Vida

Mais de 300 Kg de ossos de leão são encontrados em aeroporto africano

Foto: HUMANE SOCIETY INTERNATIONAL/AFRICA

A notícia causou revolta e indignação mundial, a ONG Humane Society Internacional pede o fim imediato dessa indústria de criação de animais em cativeiro que classifica como “doentia”.

Uma apreensão em massa de ossos de leão na África do Sul provocou revolta e pedidos do mundo todo para que a criação em cativeiro desses animais para fins turísticos e de medicina tradicional seja definitivamente proibida.

No início de outubro, funcionários da O.R. de Joanesburgo no Aeroporto Internacional de Tambo, apreenderam 12 caixas cheias de 342 kg de ossos de leão destinados à Malásia.

Os ossos dos animais – que equivalem a cerca de 38 leões – deveriam ser enviados ao país asiático para serem utilizados na medicina tradicional.

Foto: HUMANE SOCIETY INTERNATIONAL/AFRICA
Foto: HUMANE SOCIETY INTERNATIONAL/AFRICA

Existem entre 8 mil a 11 mil filhotes de leão em cativeiro na África do Sul, a maioria dos quais criados em fazendas específicas para isso que existem em abundância em todo o país. Esses animais depois serão vendidos ou centros onde é turistas podem “acariciar filhotes” de leão e quando adultos para agências de caça ao troféu.

Os leões adultos são então mortos por caçadores de troféus que pagam fortunas para poder tirar suas vidas e manter partes de seu corpo, como cabeça ou garras como lembranças de seus “êxitos”, ou comerciantes que procuram vender seus ossos no exterior no vasto mercado de remédios medicinais em toda a Ásia.

Mas o comércio de venda de ossos de leões em cativeiro – que atualmente é legal – sofreu críticas sevres e foi alvo de campanhas da ONG Humane Society International, que pediu o fim do que descreve como uma “indústria doentia”.

Foto: HUMANE SOCIETY INTERNATIONAL/AFRICA
Foto: HUMANE SOCIETY INTERNATIONAL/AFRICA

Audrey Delsink, diretora de vida selvagem da Humane Society International/África, disse: “Elogiamos as autoridades por frustrar uma suposta tentativa de contrabando de ossos de leão no Aeroporto Internacional do Tambo. Porém, por mais bem-vinda que seja essa apreensão, ela também demonstra que, apesar das garantias, o departamento é incapaz de controlar essa indústria gananciosa e cruel”.

“O comércio de ossos de leão pode ser legal, mas envergonha a África do Sul.
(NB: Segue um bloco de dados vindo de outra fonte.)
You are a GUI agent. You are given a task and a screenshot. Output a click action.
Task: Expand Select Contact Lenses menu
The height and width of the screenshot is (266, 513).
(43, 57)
A criação em cativeiro de leões que alimenta o osso de leão e os negócios enlatados de caça a leão envolvem atrocidades horríveis de bem-estar animal que não podem mais ser ignoradas”, continuou ela.
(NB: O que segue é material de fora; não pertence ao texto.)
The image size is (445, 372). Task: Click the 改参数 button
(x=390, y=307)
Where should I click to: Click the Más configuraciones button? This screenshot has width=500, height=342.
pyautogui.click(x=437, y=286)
“Apesar de apenas contribuir com apenas 1,85% para a economia do turismo na África do Sul, essa exploração cruel dos leões pode muito bem minar a atratividade turística no país, pois os turistas globais exigem cada vez mais padrões éticos mais altos.
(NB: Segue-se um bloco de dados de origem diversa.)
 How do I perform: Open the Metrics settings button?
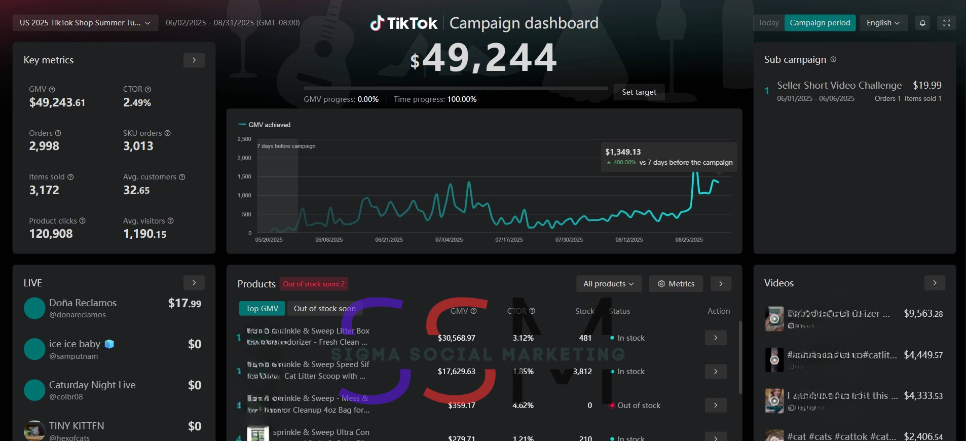click(676, 284)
Foto: HUMANE SOCIETY INTERNATIONAL/AFRICA
Foto: HUMANE SOCIETY INTERNATIONAL/AFRICA

“Uma apreensão não representa uma vitória, é um triste sinal do fracasso em acabar com o sofrimento. É hora de essa indústria doentia ser fechada”.

Na natureza, os filhotes de leão permanecem com suas mães por 18 meses e as fêmeas descansam por pelo menos 15 a 24 meses entre as ninhadas. Os filhotes nascidos em fazendas de criação são retirados de suas mães aos poucos dias ou mesmo horas de idade.

Os leões são uma espécie ameaçada e são listados como “vulneráveis” pela União Internacional para a Conservação da Natureza (IUCN).

Embora a Convenção sobre Comércio Internacional de Espécies Ameaçadas de Fauna e Flora Selvagens (CITES) tenha proibido o comércio de ossos de leões selvagens, ela permite que a África do Sul exporte ossos de leões cativos.